TASK OBJECTIVE
Keep to one stretch of the data below, the lines from the one with "Appartements T2 à" up to and including the one with "Envoyer (31, 1916)", and return that stretch exactly.

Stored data
================================

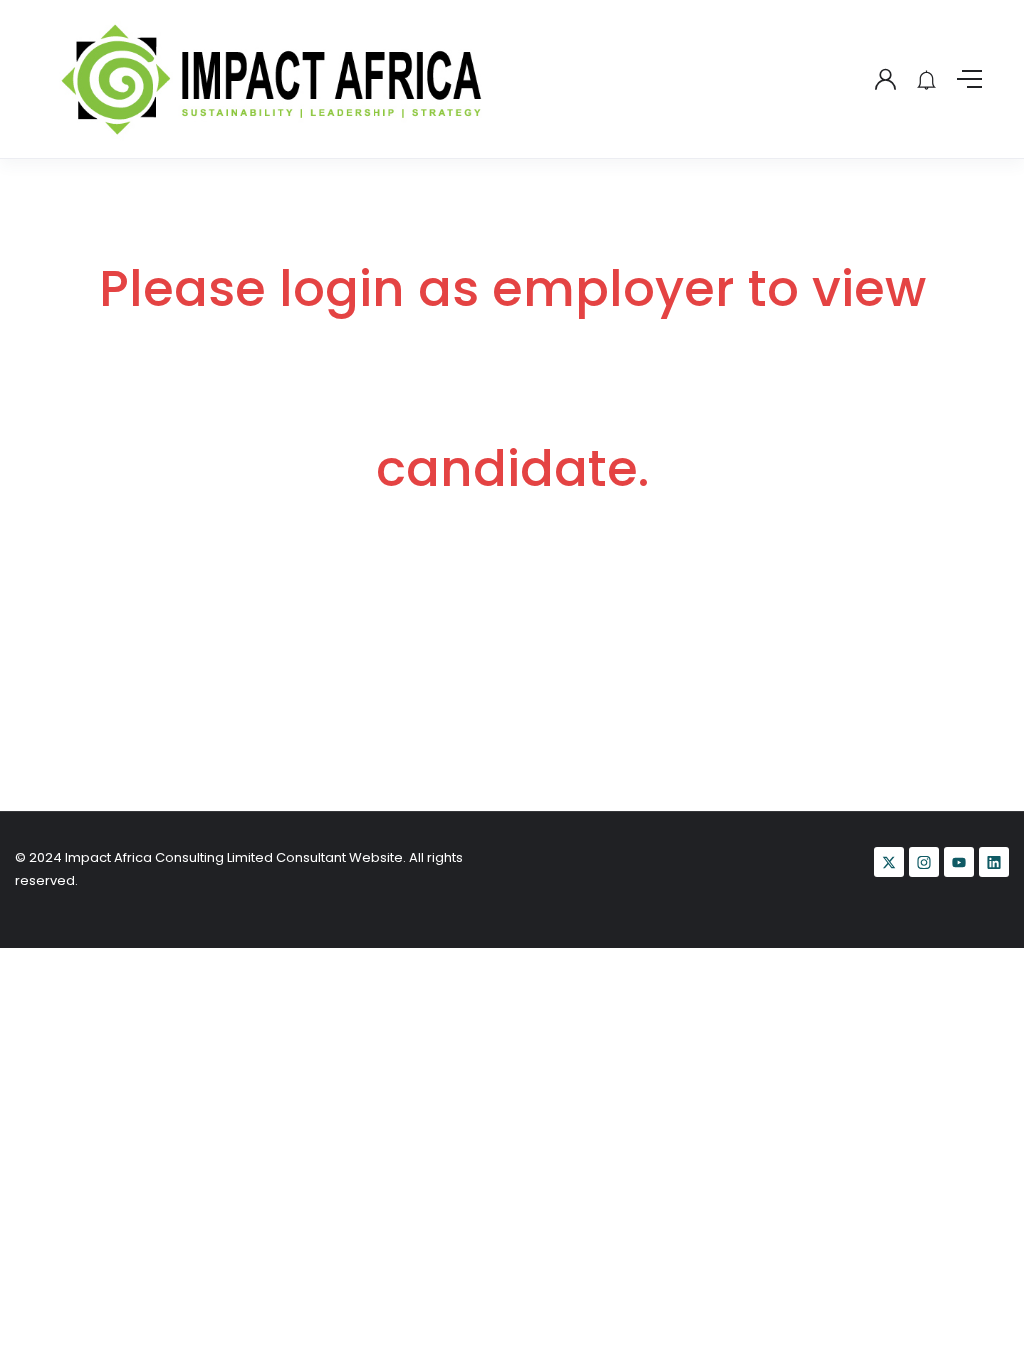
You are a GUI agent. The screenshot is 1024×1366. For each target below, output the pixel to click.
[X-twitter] (889, 862)
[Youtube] (959, 862)
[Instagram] (924, 862)
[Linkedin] (994, 862)
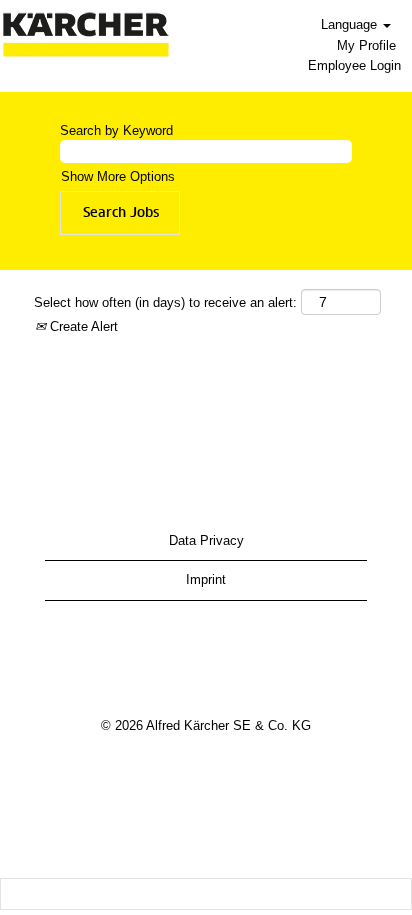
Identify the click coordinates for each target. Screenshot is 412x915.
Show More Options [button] (118, 176)
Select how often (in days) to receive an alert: (165, 302)
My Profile (366, 45)
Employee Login (354, 65)
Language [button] (351, 24)
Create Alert (82, 326)
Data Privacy (206, 540)
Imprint (206, 579)
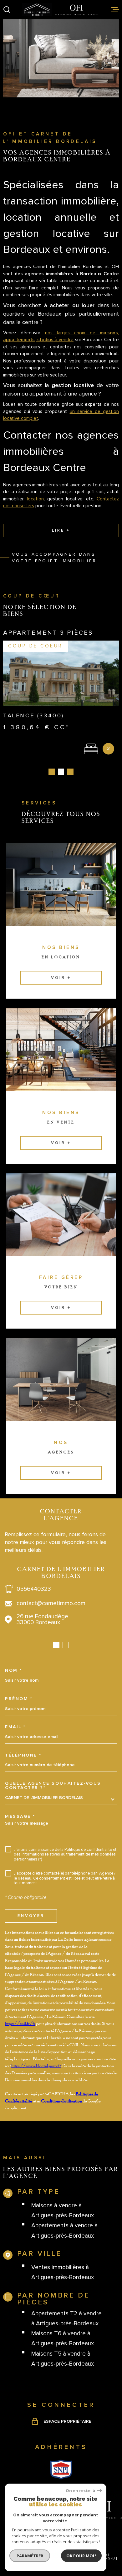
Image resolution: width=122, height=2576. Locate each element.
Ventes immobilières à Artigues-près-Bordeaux (62, 2272)
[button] (51, 772)
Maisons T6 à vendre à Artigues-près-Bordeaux (62, 2339)
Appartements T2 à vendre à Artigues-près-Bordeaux (66, 2319)
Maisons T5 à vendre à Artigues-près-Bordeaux (62, 2359)
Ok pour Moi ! (81, 2556)
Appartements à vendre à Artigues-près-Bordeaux (64, 2231)
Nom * (13, 1670)
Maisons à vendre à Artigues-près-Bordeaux (62, 2211)
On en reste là (80, 2490)
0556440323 (34, 1589)
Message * (20, 1816)
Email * (15, 1727)
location (35, 499)
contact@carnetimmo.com (51, 1603)
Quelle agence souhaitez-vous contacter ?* (53, 1785)
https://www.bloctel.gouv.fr (36, 2065)
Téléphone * (23, 1755)
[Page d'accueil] (61, 9)
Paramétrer (30, 2556)
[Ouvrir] (7, 9)
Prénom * (19, 1699)
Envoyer (31, 1916)
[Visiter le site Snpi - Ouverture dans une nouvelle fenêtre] (61, 2470)
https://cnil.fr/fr (20, 2023)
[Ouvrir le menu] (115, 9)
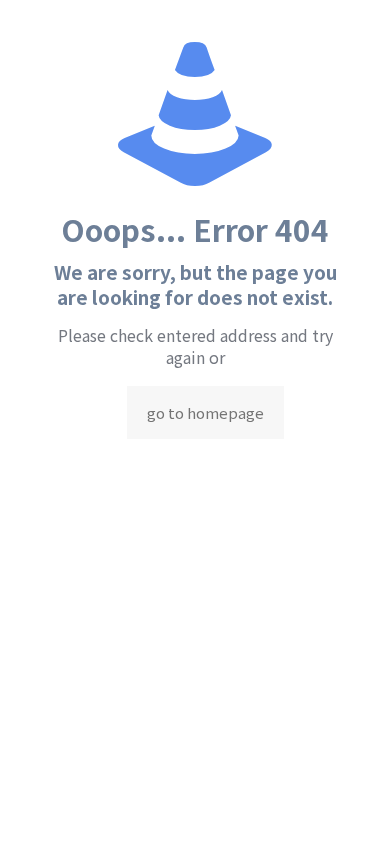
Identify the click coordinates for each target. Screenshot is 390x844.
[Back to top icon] (349, 803)
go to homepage (205, 412)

================================

SOLUTION FOR THIS TASK
Appartements T2 à vendre à Artigues-près-Bordeaux (66, 2319)
Maisons T5 à vendre à Artigues-près-Bordeaux (62, 2359)
Ok pour Moi ! (81, 2556)
Appartements à vendre à Artigues-près-Bordeaux (64, 2231)
Nom * (13, 1670)
Maisons à vendre à Artigues-près-Bordeaux (62, 2211)
On en reste là (80, 2490)
0556440323 (34, 1589)
Message * (20, 1816)
Email * (15, 1727)
location (35, 499)
contact@carnetimmo.com (51, 1603)
Quelle agence souhaitez-vous contacter ?* (53, 1785)
https://www.bloctel.gouv.fr (36, 2065)
Téléphone * (23, 1755)
[Page d'accueil] (61, 9)
Paramétrer (30, 2556)
[Ouvrir] (7, 9)
Prénom * (19, 1699)
Envoyer (31, 1916)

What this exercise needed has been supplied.